Saved data entries
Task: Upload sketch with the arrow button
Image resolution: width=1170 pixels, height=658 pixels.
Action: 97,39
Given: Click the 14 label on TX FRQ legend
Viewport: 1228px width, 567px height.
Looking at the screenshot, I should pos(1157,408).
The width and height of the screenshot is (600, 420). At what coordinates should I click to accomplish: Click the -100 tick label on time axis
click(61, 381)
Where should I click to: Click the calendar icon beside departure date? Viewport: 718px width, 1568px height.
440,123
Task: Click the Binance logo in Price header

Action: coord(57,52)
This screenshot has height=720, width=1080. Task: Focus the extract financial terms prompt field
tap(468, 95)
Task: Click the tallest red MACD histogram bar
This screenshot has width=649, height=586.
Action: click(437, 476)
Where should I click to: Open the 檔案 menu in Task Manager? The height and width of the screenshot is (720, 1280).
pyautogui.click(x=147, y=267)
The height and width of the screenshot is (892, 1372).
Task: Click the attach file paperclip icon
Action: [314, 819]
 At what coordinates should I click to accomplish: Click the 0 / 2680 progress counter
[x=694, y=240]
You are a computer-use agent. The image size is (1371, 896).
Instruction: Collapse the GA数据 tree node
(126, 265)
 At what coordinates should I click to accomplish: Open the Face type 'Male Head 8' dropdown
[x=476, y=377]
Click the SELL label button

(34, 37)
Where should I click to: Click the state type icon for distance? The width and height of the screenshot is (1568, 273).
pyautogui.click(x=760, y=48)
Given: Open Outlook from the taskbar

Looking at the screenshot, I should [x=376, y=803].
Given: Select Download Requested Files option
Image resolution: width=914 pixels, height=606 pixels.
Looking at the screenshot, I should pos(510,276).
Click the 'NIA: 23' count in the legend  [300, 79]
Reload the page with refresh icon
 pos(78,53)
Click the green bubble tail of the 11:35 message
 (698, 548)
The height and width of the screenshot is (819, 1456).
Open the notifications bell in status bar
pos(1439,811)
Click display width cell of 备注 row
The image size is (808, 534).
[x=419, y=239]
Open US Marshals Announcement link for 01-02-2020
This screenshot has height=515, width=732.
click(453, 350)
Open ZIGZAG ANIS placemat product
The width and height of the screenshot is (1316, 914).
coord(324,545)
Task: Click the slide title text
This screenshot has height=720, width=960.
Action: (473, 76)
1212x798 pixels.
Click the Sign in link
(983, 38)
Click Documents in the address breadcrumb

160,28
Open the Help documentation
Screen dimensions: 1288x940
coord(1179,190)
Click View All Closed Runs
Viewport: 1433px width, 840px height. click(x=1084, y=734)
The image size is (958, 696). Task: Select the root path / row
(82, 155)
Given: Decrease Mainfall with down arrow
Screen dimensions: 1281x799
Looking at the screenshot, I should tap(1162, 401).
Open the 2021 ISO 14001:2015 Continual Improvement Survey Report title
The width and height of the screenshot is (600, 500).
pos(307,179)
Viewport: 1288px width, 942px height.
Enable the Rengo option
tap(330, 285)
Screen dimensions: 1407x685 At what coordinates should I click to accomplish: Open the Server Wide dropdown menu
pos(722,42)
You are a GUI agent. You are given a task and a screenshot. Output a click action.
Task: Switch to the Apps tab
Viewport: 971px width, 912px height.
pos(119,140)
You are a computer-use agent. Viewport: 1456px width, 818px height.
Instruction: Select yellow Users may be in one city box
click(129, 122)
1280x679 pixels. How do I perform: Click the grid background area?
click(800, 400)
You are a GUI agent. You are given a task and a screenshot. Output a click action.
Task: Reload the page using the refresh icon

> _Task brief_
Pull out the data lines from the very first line through the line containing "click(61, 381)", both included, and reproduce them word for word.

> _Result for this task_
Task: Upload sketch with the arrow button
Image resolution: width=1170 pixels, height=658 pixels.
Action: 97,39
Given: Click the 14 label on TX FRQ legend
Viewport: 1228px width, 567px height.
Looking at the screenshot, I should pos(1157,408).
The width and height of the screenshot is (600, 420). At what coordinates should I click to accomplish: Click the -100 tick label on time axis
click(61, 381)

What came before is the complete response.